(a.t.) Primo momento difficile per la maggioranza che governa Palazzo Loggia e sostiene Laura Castelletti. Come noto, sulla mozione con la definizione di antisemitismo il centrosinistra non è riuscito a trovare la quadra e al dunque il testo è passato con la contrarietà (tra uscite, no e astensioni) di ben sette consiglieri della maggioranza.
La conseguenza sono state aspre polemiche, con l’ala sinistra della coalizione che ha accusato pubblicamente Pd e Azione di tradimento per aver agito in accordo con il centrodestra, una presa di posizione arrivata pochi minuti dopo che la sinistra extraconsiliare e l’associazione Italia-Palestina (già protagonista e oggetto di numerose critiche) irrompesse nel consiglio costringendo il presidente Rossini a interrompere la seduta. Inoltre si segnala la dura uscita del capogruppo di Brescia Capitale Arshad Mehmood, che ha commentato: “Se si prosegue così valuterò se lasciare il centrosinistra”. Problemi a cui si aggiunge il fatto che anche da sinistra – fronte decisivo per l’indicazione di Castelletti come candidata alle ultime elezioni – qualcuno ha lamentato come il sindaco non abbia preso posizione chiara sulla questione politica (anche se di fatto la civica che porta il nome della Castelletti ha scelto in maniera compatta l’astensione).
In questo quadro, con accuse reciproche pubbliche e “private”, l’unica certezza è stata l’assenza di regia, con l’incapacità dei leader dell’alleanza di trovare una sintesi prima di arrivare allo scontro in aula.
Ma a quanto accaduto si aggiungono i mal di pancia crescenti nel Pd (per una volta compatto al momento del voto).
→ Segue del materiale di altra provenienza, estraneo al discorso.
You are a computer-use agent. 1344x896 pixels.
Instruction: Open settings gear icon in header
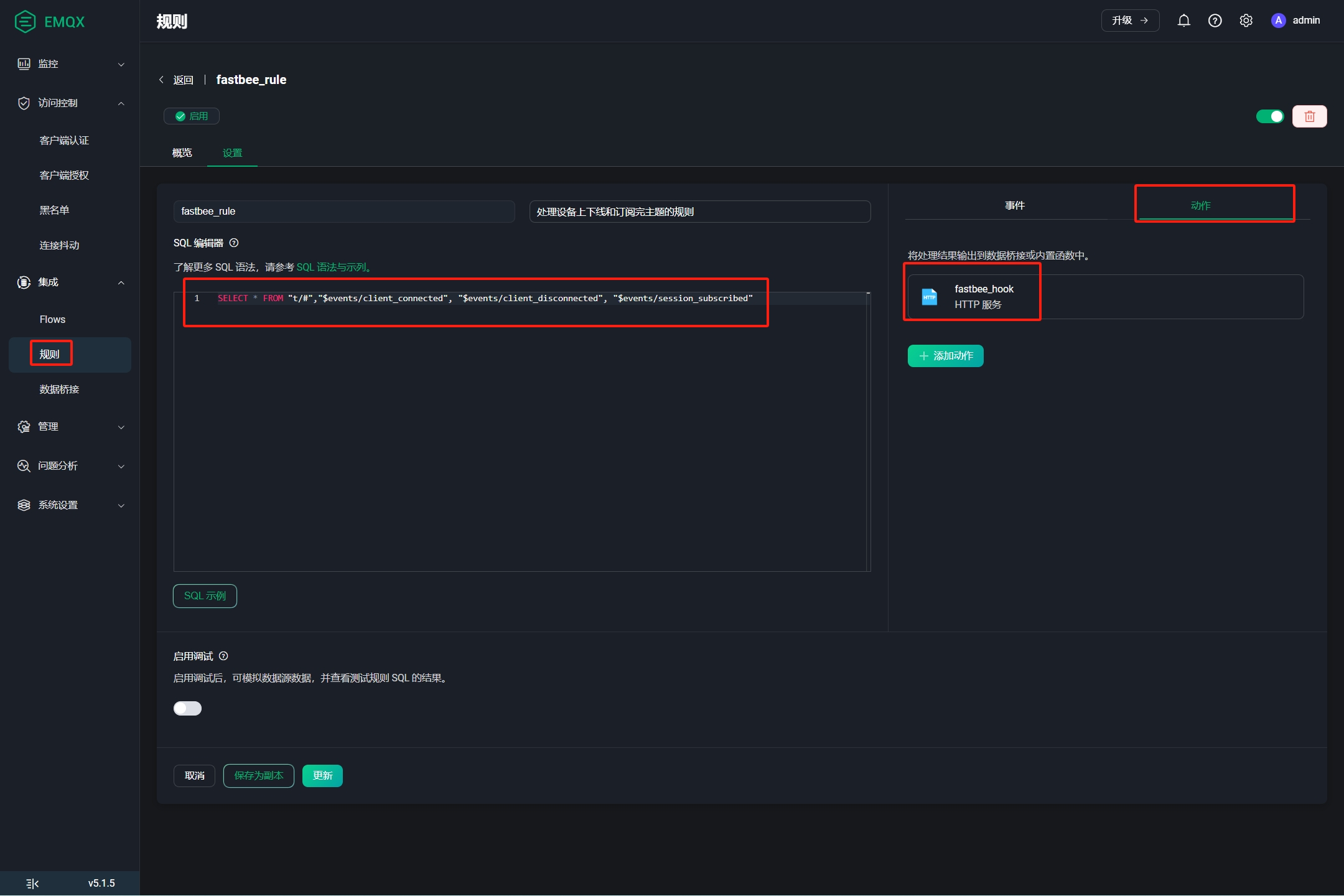coord(1246,21)
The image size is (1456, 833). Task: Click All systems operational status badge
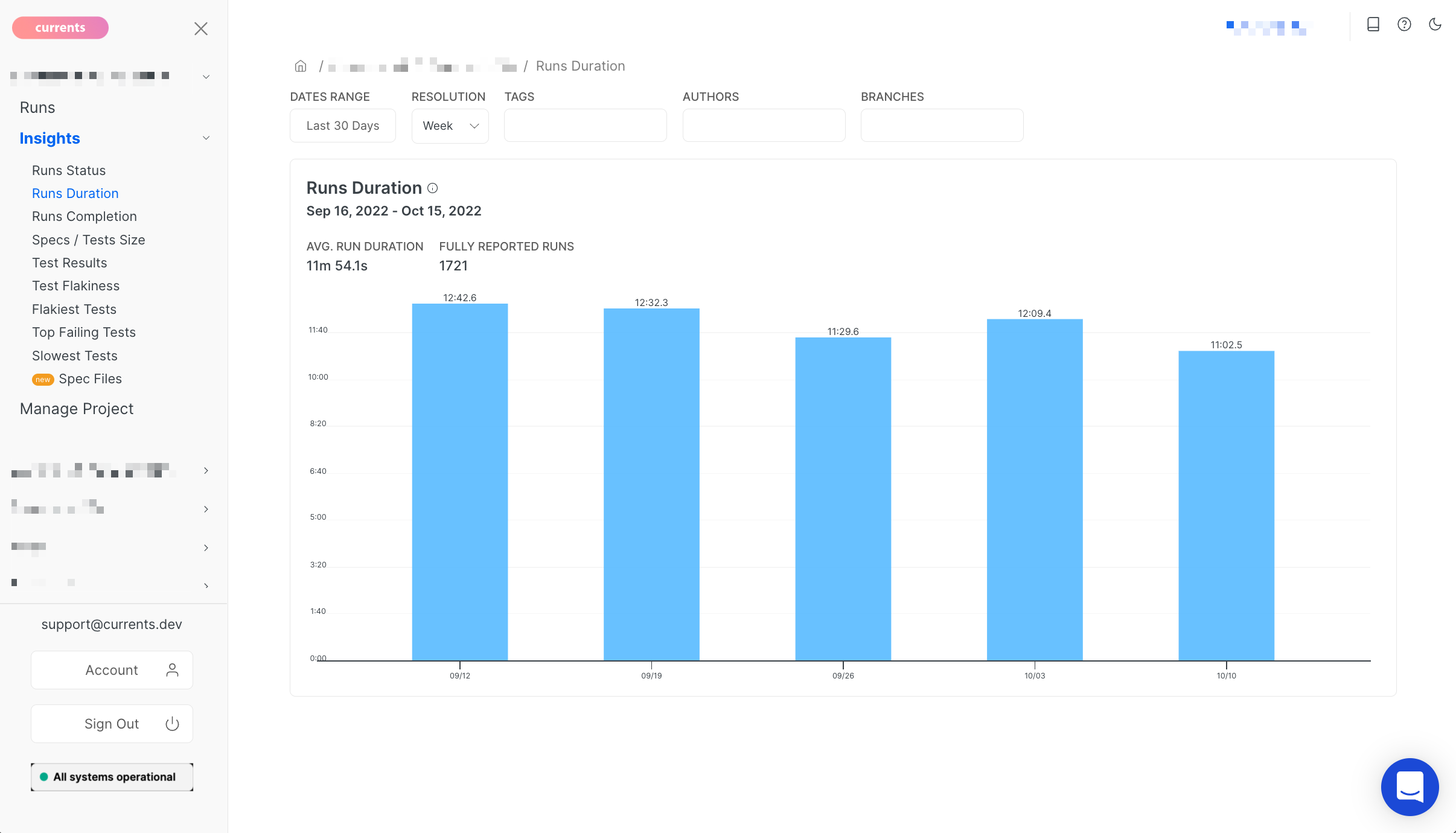(112, 777)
Nessuno si esprime pubblicamente, ma nel partito più d’uno imputa al sindaco di non coinvolgere abbastanza i dem nelle decisioni, rivolgendosi troppo spesso alla cerchia dei più fidi (nei corridoi qualcuno lo chiama già “cerchio magico”). Altri – come riferisce il Giornale di Brescia – si spingono ben oltre, invocando addirittura un rimpasto di giunta con l’uscita dalla maggioranza di Michela Tiboni e, magari, di Marco Fenaroli. E il nome principale per il possibile ingresso nell’esecutivo – riporta sempre il Gdb – sarebbe ancora quello di Roberto Cammarata, escluso al primo giro di nomine con grande sorpresa di molti.
Che la richiesta sia sul tavolo o meno, appare difficile che il sindaco voglia e possa soddisfarla (almeno prima di un paio d’anni), scoperchiando il vaso di Pandora. Ma le questioni aperte – rapporto tra sindaco e dem, rapporto tra dem/azione e sinistra, rapporto tra le varie anime interne del Pd – sono diverse e urgono rimedi (con lavoro di colla, ma buona…) prima che una piccola crepa rischi di trasformarsi nel tempo in qualcosa di più grande.